Arbitrato - Controversie relative a contratti stipulati per la realizzazione di interventi connessi alle dichiarazioni di stato d'emergenza e di grande evento - Prevista nullità ex lege dei compromessi e delle clausole compromissorie - Retroattiva decadenza dei giudizi arbitrali pendenti alla data di entrata in vigore della norma (eccettuati quelli per i quali era già stata completata la fase istruttoria) - Denunciata inosservanza dei vincoli derivanti dall'ordinamento comunitario e dagli obblighi internazionali, con specifico riferimento ai principi del giudice precostituito per legge e della ragionevole durata del processo - Prospettazione apodittica della censura - Manifesta inammissibilità della questione.
E' manifestamente inammissibile la questione di legittimità costituzionale dell'art. 15, comma 3, del decreto-legge 30 dicembre 2009, n. 195, convertito, con modificazioni, dalla legge 26 febbraio 2010, n. 26 - il quale prevede che: «Al fine di assicurare risparmi di spesa, i compromessi e le clausole compromissorie inserite nei contratti stipulati per la realizzazione d'interventi connessi alle dichiarazioni di stato di emergenza ai sensi dell'art. 5, comma 1, della legge 24 febbraio 1992, n. 225, e di grande evento di cui all'art. 5-bis del decreto-legge 7 settembre 2001, n. 343, convertito, con modificazioni, dalla legge 9 novembre 2001, n. 401, sono nulli.
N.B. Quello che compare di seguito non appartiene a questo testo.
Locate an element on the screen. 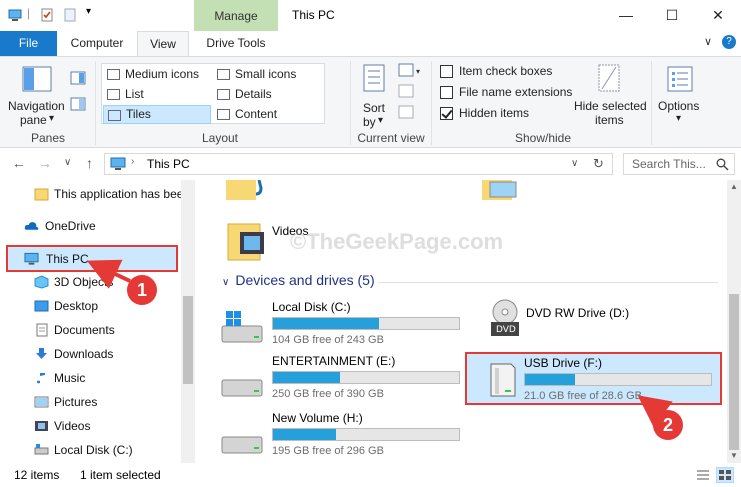 The width and height of the screenshot is (741, 487). download-arrow-icon is located at coordinates (42, 354).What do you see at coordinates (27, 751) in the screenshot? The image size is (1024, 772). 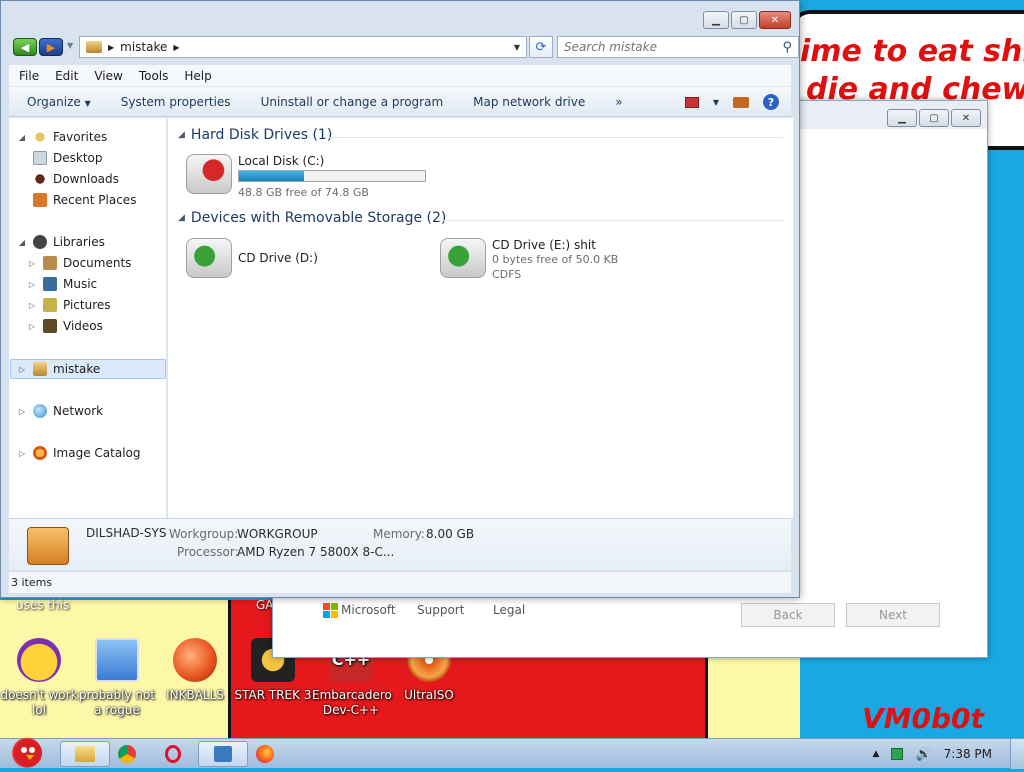 I see `start-button` at bounding box center [27, 751].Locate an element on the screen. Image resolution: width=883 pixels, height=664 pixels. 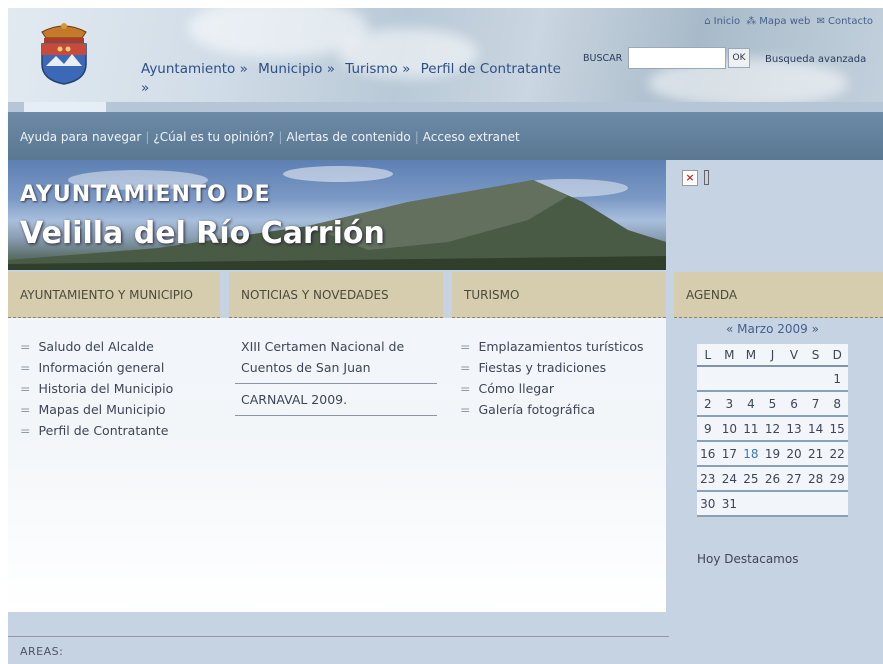
weekday-header: J is located at coordinates (772, 356).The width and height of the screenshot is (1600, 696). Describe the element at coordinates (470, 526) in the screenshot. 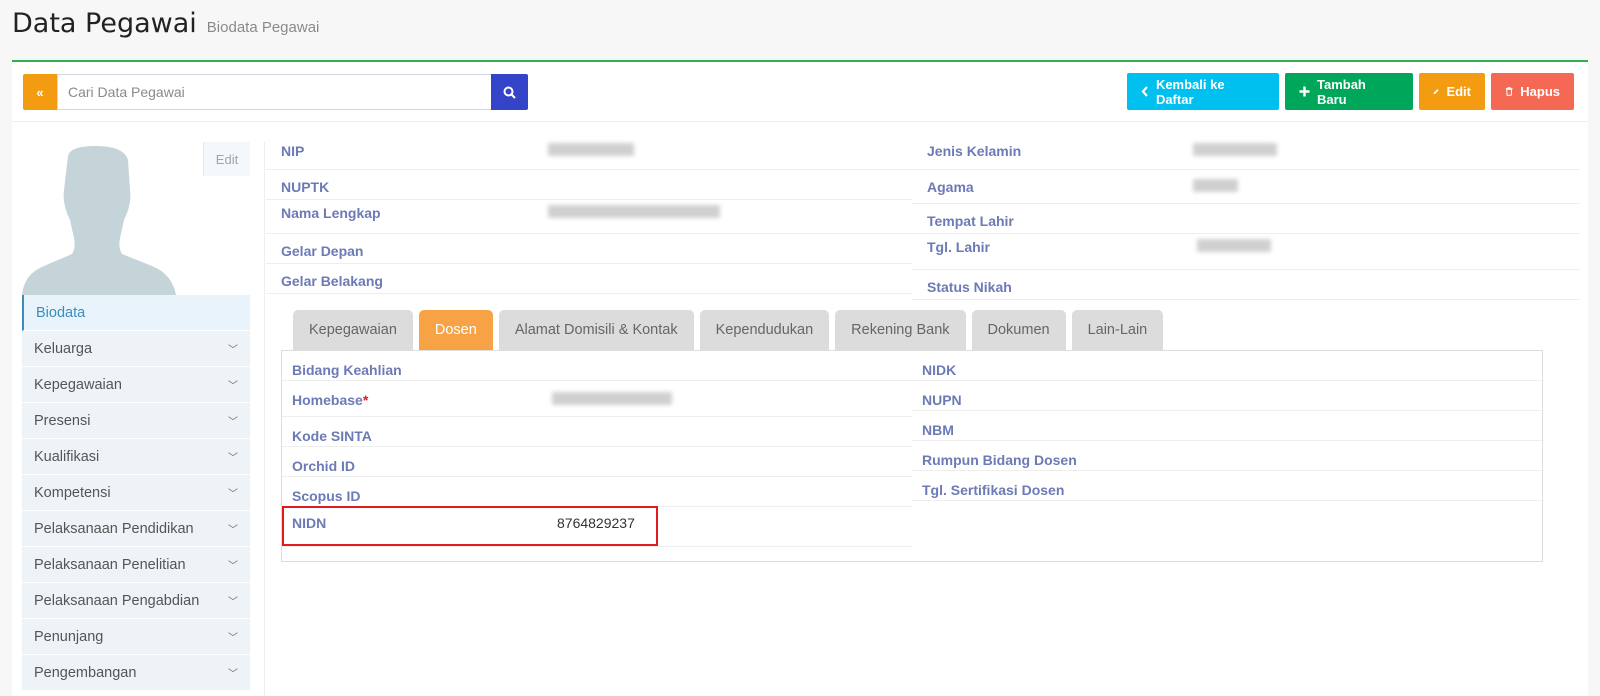

I see `nidn-highlight-box` at that location.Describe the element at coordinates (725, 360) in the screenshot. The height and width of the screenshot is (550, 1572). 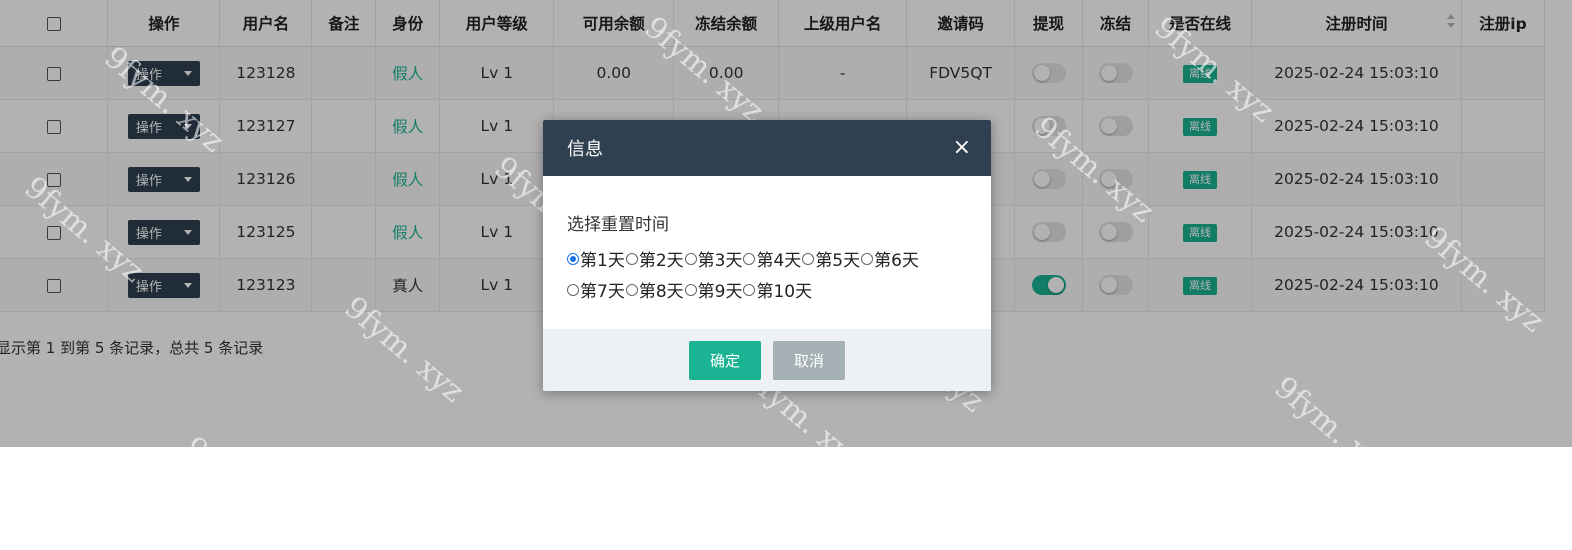
I see `confirm-button: 确定` at that location. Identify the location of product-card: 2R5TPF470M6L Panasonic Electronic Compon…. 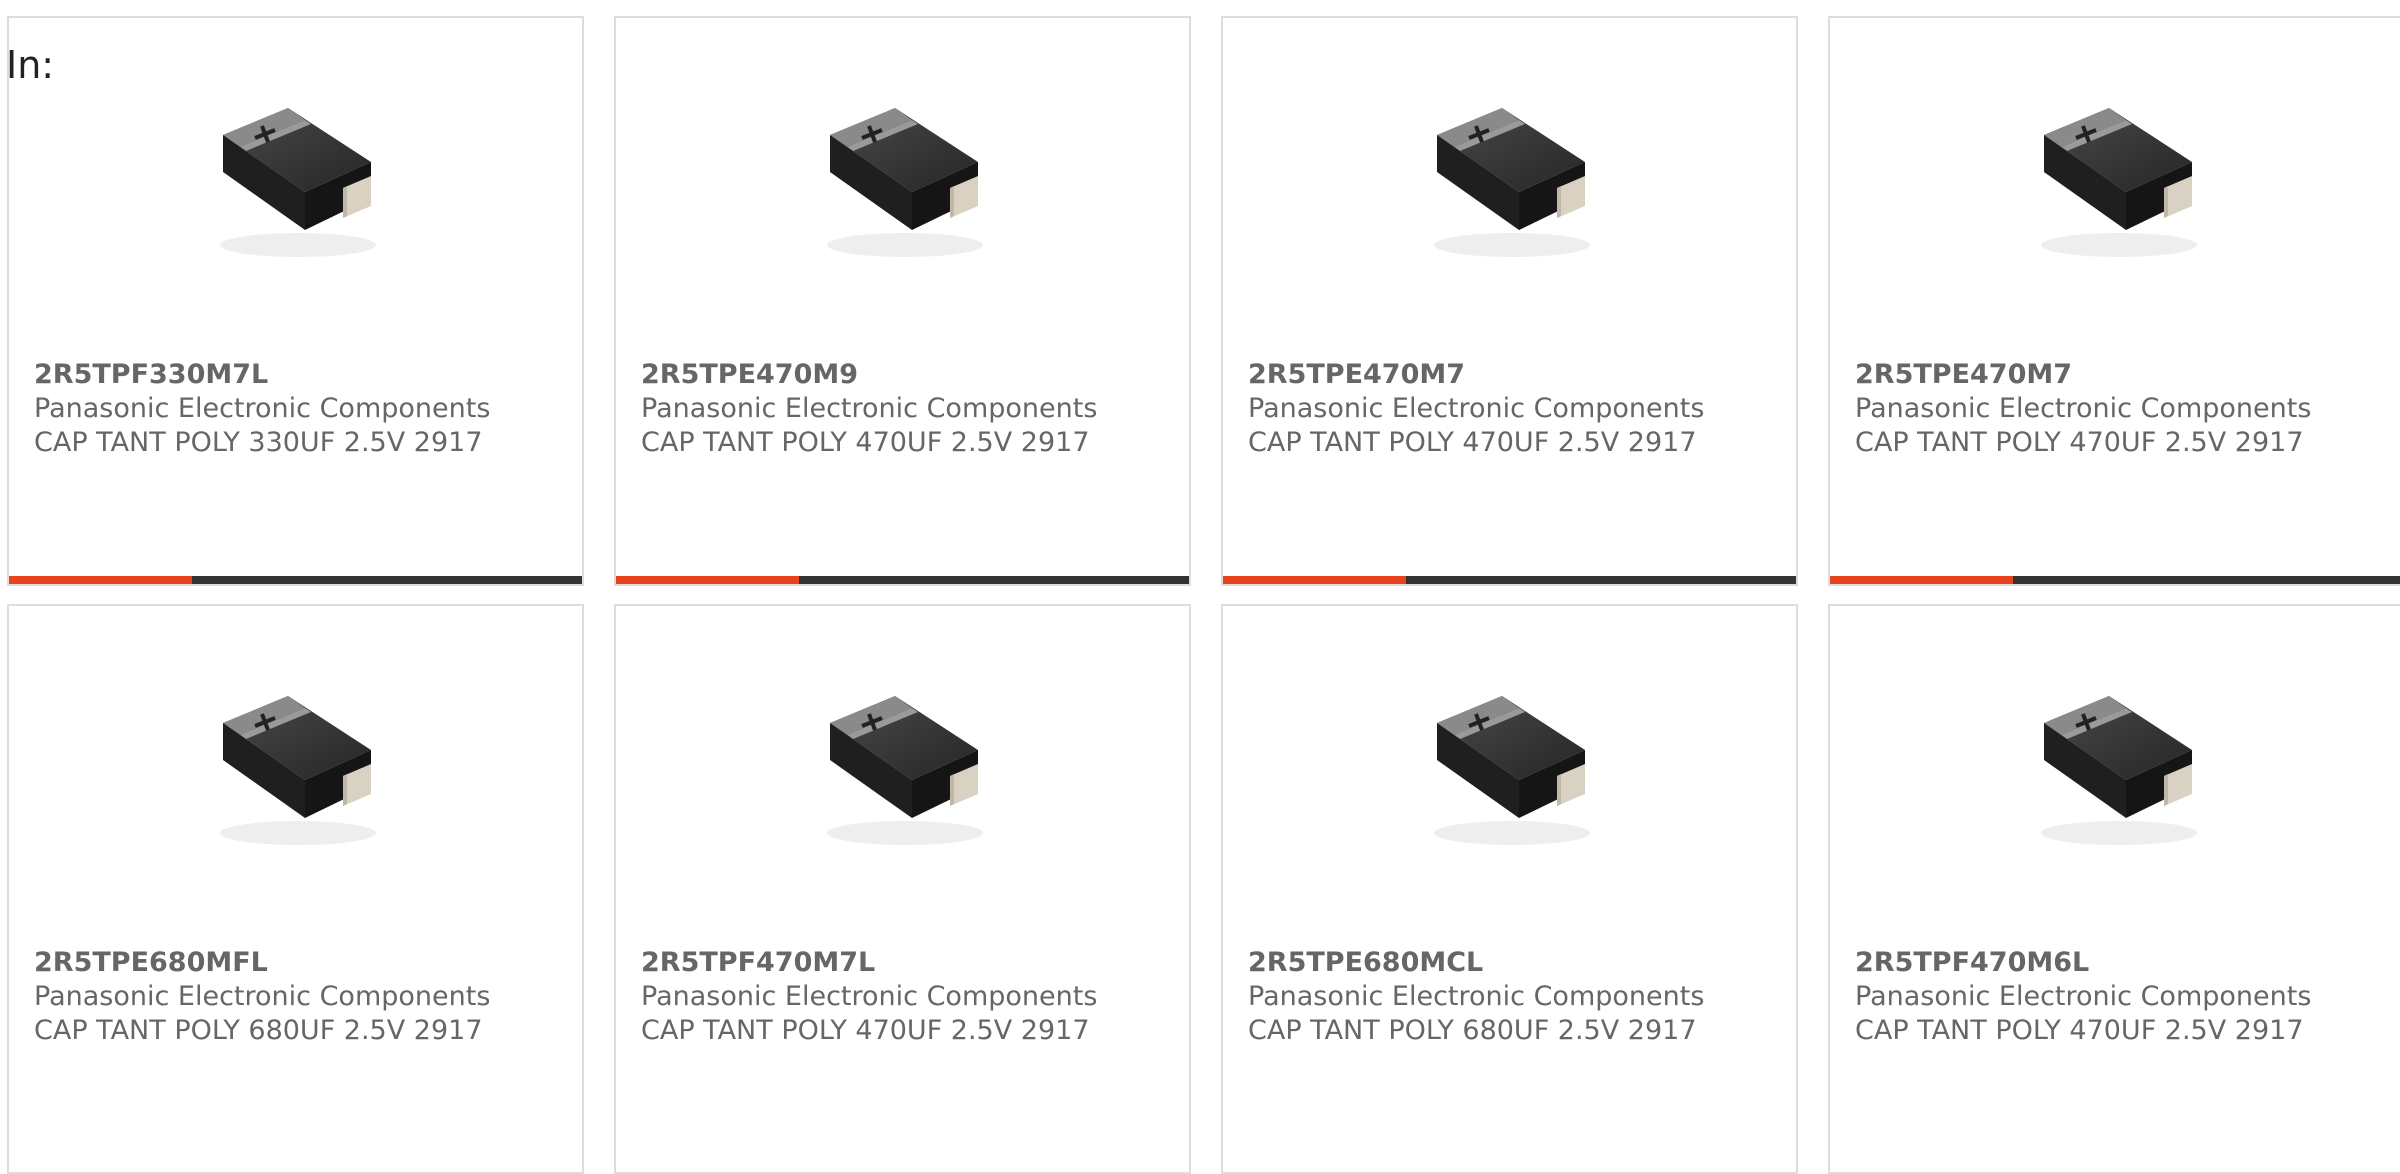
(2114, 889).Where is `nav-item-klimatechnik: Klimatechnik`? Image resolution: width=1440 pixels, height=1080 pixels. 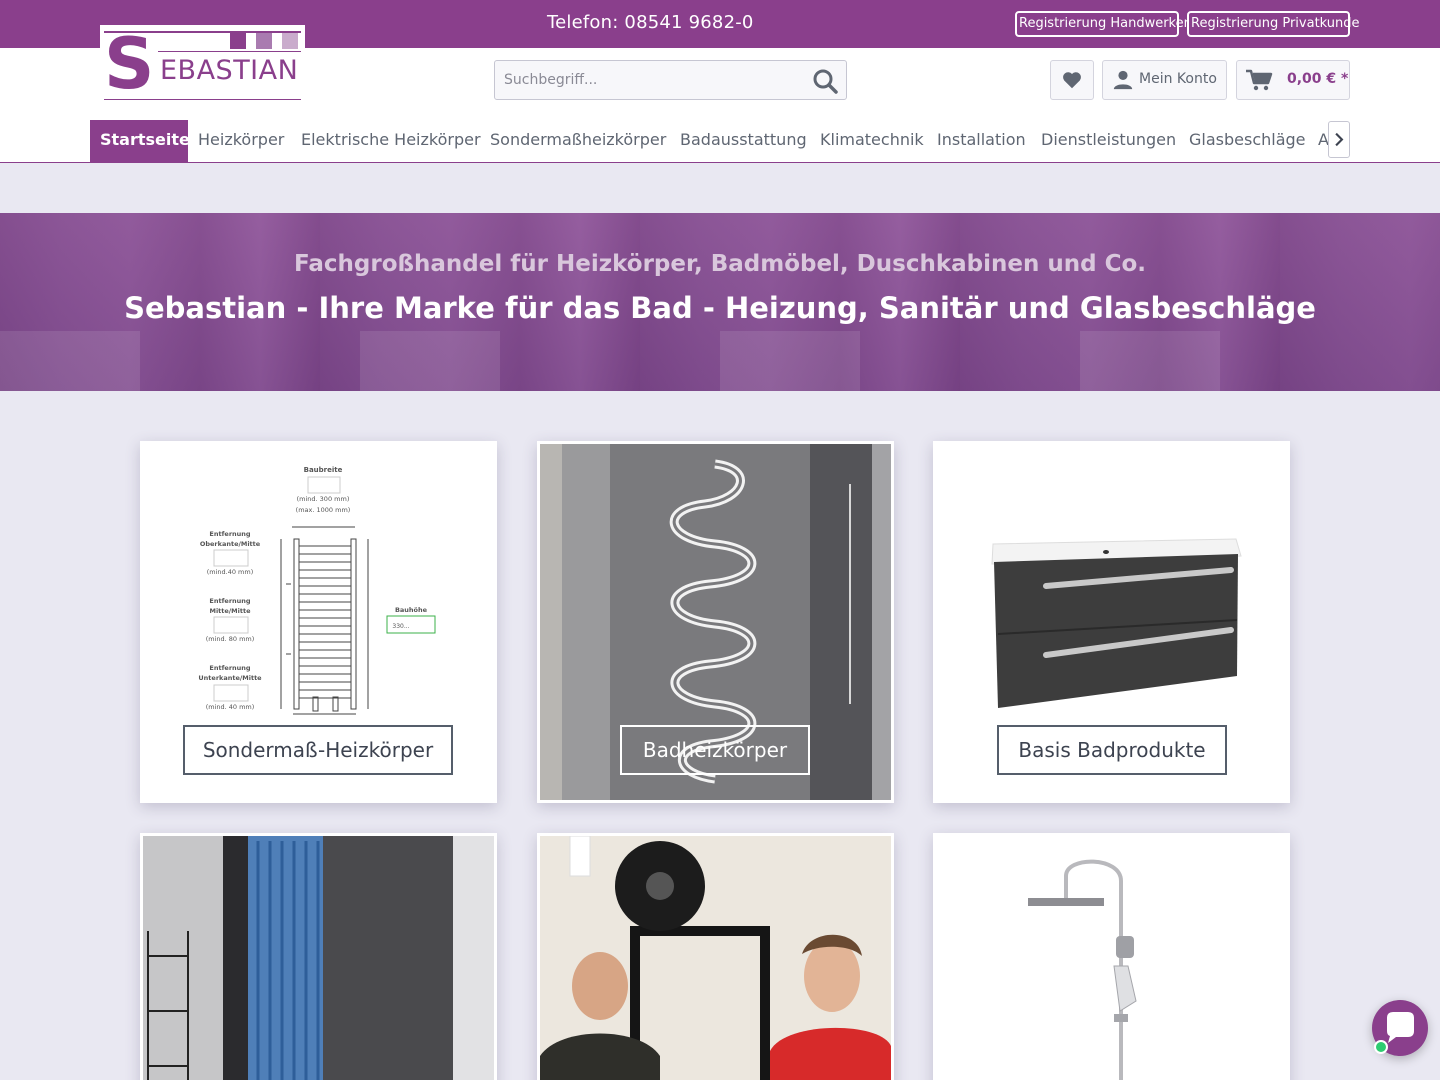 nav-item-klimatechnik: Klimatechnik is located at coordinates (872, 141).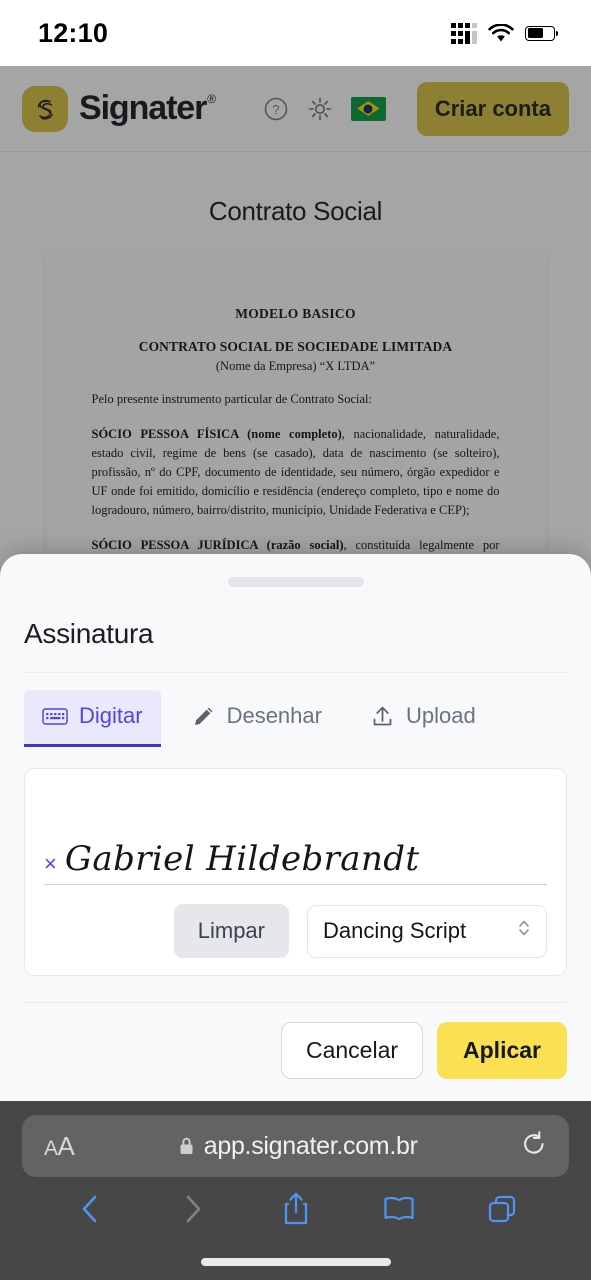 The image size is (591, 1280). What do you see at coordinates (368, 108) in the screenshot?
I see `brazil-flag-icon` at bounding box center [368, 108].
Sono fatti salvi i collegi arbitrali presso cui pendono i giudizi per i quali la controversia abbia completato la fase istruttoria alla data di entrata in vigore del presente decreto» - sollevata, in riferimento all'art. 117, primo comma, Cost., per violazione del principio del giudice precostituito per legge e di quello di ragionevole durata del processo, sanciti anche dall'art. 6 della Convenzione europea per la salvaguardia dei diritti dell'uomo. Infatti il giudice a quo, oltre a non porsi neppure il problema pregiudiziale dell'applicabilità della normativa comunitaria alla controversia in esame, non dà contezza alcuna né dell'esistenza di specifiche interpretazioni nel senso auspicato da parte della Corte di Strasburgo dell'evocato principio della CEDU, né di una valenza della norma della Carta recepita nel Trattato di Lisbona che consentano di configurare (almeno in tesi) l'eventuale operatività di un plus di tutela convenzionale o comunitaria rispetto a quella interna.
Sui rapporti tra la Convenzione europea per la salvaguardia dei diritti dell'uomo e l'art. 117, primo comma, Cost., v., tra le altre, le sentenze n. 1 del 2011, nn. 311 e 317 del 2009.